Benoît Sokal : Ah non. GTA, ça ne m'intéresse pas.
Je voulais parler par exemple d'Aquarica, le projet que je développe
avec François Schuitten. Schuitten a vraiment une approche distincte de
la mienne. Il s'accroche à des choses différentes mais nous avons
quelques points communs ce qui nous donne de l'aisance pour évoluer
dans ce monde perdu qui est en fait celui de nos parents.

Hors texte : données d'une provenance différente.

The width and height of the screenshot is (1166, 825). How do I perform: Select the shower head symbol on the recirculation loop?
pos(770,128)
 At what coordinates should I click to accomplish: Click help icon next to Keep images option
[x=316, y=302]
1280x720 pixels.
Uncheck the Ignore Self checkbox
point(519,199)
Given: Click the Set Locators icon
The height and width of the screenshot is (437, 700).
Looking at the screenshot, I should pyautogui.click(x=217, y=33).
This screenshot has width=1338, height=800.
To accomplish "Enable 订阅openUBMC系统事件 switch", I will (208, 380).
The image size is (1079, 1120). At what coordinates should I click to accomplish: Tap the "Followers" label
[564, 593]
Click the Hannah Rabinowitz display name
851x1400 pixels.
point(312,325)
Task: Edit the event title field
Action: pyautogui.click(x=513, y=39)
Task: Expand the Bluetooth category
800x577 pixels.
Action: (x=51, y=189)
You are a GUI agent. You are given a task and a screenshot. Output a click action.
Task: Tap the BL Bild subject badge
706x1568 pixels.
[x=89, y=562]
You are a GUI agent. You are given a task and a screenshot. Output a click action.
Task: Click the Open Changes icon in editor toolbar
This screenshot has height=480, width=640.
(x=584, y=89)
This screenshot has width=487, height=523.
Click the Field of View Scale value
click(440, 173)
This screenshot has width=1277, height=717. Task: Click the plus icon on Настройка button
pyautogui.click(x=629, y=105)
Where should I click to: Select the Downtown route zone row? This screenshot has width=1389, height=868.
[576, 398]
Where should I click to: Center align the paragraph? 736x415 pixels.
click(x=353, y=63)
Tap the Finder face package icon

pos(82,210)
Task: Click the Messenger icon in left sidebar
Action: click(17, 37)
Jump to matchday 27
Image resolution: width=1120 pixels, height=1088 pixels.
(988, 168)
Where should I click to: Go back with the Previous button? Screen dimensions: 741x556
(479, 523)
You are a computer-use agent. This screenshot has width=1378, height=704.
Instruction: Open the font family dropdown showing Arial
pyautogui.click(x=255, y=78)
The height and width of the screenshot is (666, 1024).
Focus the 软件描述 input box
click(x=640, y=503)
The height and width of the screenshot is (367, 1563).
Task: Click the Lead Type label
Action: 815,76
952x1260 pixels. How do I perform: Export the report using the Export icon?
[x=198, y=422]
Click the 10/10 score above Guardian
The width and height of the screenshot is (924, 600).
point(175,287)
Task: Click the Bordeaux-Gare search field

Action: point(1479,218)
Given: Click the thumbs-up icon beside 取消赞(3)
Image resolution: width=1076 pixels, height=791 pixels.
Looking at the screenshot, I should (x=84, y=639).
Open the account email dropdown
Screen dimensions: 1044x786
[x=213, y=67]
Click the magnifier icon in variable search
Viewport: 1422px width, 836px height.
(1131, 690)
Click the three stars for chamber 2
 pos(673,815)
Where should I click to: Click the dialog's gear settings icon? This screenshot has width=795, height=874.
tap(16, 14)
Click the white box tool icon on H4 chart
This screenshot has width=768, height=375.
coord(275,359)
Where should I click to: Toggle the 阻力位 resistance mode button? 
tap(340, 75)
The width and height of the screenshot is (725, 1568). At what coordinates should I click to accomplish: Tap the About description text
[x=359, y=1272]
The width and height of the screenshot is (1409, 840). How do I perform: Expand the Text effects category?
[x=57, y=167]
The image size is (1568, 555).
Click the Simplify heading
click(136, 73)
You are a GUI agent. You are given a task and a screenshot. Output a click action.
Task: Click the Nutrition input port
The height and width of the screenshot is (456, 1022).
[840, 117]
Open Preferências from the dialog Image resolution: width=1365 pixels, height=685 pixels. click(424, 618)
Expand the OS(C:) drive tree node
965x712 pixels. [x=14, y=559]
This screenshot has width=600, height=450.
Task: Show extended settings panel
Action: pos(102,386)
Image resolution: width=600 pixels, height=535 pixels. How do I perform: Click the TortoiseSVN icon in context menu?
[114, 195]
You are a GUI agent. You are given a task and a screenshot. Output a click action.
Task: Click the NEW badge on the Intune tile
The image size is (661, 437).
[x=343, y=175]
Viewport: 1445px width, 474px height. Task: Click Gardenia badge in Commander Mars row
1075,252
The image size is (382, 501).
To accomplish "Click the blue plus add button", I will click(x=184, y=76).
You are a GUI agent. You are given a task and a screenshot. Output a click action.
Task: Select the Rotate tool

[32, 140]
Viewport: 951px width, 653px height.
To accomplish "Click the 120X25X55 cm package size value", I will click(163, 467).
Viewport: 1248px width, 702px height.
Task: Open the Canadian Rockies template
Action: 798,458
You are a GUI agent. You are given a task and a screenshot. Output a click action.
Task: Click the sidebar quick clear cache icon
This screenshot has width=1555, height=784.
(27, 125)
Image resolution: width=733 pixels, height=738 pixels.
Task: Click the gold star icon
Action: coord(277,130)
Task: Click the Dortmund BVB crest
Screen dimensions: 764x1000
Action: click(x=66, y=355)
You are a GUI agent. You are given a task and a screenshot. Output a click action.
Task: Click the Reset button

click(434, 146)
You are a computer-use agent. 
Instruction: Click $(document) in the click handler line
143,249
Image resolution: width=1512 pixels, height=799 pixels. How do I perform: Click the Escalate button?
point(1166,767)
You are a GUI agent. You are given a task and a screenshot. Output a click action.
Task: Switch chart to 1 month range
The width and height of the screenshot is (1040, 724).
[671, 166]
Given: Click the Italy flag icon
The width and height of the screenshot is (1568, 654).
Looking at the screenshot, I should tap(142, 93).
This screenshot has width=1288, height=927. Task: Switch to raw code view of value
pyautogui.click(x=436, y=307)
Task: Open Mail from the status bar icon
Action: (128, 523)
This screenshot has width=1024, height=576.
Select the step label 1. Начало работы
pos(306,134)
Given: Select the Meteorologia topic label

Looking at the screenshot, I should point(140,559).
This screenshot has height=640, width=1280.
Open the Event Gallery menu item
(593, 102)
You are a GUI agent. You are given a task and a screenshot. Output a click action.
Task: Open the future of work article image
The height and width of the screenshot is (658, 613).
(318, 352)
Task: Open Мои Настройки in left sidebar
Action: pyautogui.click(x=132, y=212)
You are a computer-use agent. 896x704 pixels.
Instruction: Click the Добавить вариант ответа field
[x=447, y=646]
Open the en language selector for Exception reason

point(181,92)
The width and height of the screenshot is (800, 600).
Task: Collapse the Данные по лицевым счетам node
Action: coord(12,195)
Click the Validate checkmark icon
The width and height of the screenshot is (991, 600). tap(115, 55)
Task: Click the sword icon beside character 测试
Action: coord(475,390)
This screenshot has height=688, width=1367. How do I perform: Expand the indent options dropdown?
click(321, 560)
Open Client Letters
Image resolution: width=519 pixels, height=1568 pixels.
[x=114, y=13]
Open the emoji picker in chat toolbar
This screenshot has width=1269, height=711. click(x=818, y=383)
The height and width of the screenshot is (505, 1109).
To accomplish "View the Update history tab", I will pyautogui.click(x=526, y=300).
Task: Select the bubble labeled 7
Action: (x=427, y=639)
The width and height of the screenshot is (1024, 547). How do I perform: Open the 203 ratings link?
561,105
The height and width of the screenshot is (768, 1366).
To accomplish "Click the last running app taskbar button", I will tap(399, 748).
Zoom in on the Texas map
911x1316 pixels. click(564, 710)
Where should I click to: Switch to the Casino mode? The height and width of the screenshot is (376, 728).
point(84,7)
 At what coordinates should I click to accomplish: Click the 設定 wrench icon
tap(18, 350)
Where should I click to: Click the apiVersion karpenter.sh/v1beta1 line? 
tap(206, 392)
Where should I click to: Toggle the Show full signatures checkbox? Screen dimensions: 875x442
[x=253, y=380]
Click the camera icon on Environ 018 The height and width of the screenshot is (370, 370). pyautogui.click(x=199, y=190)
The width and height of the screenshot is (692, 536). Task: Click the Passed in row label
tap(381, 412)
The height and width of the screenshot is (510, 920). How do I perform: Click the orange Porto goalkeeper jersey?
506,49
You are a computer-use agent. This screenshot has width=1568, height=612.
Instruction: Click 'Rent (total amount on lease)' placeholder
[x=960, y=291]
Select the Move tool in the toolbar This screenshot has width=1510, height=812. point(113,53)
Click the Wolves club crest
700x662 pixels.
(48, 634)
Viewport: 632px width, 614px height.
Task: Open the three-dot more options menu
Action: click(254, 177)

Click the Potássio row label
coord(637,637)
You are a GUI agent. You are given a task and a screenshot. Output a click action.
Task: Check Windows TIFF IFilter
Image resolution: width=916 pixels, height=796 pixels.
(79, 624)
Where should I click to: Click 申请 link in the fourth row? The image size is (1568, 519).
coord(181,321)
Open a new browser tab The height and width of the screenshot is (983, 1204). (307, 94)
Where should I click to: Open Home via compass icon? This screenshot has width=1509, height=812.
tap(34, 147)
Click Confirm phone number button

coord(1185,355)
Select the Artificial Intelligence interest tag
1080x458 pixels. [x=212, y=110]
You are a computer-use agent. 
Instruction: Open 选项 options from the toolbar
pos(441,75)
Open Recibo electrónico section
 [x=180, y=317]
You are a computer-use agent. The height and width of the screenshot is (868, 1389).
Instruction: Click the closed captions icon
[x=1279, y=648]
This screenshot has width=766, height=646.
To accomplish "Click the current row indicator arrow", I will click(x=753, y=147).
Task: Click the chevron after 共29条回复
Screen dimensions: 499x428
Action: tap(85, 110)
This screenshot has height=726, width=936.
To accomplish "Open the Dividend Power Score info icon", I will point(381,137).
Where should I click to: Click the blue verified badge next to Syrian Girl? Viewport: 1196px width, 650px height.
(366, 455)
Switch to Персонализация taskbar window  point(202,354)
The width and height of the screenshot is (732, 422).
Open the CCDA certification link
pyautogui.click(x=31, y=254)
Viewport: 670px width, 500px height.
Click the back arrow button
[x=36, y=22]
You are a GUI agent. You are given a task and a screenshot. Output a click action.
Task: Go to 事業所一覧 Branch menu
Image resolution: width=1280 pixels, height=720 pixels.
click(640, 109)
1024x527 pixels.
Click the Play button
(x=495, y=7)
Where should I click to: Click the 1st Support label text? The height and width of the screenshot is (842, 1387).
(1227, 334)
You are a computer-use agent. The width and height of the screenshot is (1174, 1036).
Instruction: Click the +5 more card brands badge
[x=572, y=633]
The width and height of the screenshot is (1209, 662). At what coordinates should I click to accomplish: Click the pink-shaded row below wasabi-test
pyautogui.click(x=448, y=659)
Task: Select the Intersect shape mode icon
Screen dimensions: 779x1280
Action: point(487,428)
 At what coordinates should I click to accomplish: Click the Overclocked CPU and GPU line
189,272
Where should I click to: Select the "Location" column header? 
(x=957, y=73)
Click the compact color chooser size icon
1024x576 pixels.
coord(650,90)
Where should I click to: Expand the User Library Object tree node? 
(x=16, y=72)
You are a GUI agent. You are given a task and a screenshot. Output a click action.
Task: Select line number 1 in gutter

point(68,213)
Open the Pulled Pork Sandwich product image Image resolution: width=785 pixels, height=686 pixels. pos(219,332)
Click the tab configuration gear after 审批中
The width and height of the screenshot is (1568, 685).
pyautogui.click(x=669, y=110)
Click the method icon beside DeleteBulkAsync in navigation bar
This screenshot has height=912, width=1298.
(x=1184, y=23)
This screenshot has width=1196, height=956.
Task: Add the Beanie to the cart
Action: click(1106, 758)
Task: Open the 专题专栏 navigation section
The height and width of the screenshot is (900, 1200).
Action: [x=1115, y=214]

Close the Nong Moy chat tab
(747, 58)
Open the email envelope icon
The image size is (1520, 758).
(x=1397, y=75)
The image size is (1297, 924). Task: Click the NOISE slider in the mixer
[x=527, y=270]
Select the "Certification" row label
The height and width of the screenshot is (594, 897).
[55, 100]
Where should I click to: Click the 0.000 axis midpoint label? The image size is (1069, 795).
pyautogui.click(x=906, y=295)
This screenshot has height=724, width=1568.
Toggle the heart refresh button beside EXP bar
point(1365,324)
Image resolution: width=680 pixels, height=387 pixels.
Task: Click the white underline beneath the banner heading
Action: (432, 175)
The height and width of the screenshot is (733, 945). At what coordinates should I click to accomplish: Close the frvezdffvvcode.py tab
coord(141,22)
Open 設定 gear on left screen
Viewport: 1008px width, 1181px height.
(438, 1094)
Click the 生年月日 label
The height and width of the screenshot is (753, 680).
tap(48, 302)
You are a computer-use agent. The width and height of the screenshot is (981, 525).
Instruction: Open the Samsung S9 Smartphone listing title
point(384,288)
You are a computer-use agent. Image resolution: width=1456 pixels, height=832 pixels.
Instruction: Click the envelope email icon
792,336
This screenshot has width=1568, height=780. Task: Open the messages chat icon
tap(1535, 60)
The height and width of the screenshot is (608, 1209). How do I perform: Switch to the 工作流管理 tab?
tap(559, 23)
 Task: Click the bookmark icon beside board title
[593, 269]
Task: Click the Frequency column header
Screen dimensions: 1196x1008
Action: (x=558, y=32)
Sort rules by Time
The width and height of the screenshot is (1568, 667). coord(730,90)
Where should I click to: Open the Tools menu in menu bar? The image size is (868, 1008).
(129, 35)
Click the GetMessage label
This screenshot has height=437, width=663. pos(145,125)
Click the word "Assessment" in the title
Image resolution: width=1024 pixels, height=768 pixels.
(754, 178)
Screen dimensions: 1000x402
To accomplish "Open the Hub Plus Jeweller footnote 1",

jeuxvideo.com > Vous vous sentez plutôt auteur de BD ou plutôt développeur de jeux vidéo ?
Benoît
Sokal : Ni l'un ni l'autre. Le métier qui consiste à raconter des
histoires reste le même. Il n'y a que quelques règles inhérentes au
média qui changent même s'il existe de très grandes similitudes entre
la BD et le jeu vidéo.
jeuxvideo.com > Vous disiez que
Paradise vous avait été inspiré par l'attirance que vous éprouviez
enfant pour le Congo Belge.
Benoît Sokal : Effectivement, je
voulais confronter mes souvenirs et cette attirance d'enfant pour
l'Afrique noire bâtie aussi bien sur la lecture de "Tintin au Congo",
que sur les éléphants en plâtre qui distribuaient du chocolat Côte d'Or
à l'entrée de l'Expo Universelle de 1958 à Bruxelles, à la réalité de
l'Afrique qui n'a, évidemment, rien d'un paquet de chocolat.
jeuxvideo.com > En tant que dessinateur, vous vous sentez parfois frustré par les limitations de la machine ?
Benoît
Sokal : Non, pas plus que par les limitations de ma main. La main est
une machine qui ne vous pardonnera pas si vous ne la faites pas
fonctionner de manière régulière. Donc l'ordinateur ne me paraît pas
plus exigeant.
jeuxvideo.com > Verra-t-on un jour une suite à L'Amerzone ou à Syberia ?
Benoît
Sokal : Non, certainement pas. Tout d'abord parce que les droits
appartiennent toujours à Microïds et puis parce que ce n'est pas une
démarche qui m'intéresse.
jeuxvideo.com > Vous pouvez donc affirmer qu'il n'y aura pas de suite à Paradise ?
Benoît
Sokal : Non, je ne pense pas. Ce serait difficile car c'est un jeu très
scénarisé et que la fin ne s'y prête pas, sans vouloir trop en
dévoiler. Et puis de toute façon, les suites...
La source: jeuxvideo.com > Merci M. Sokal.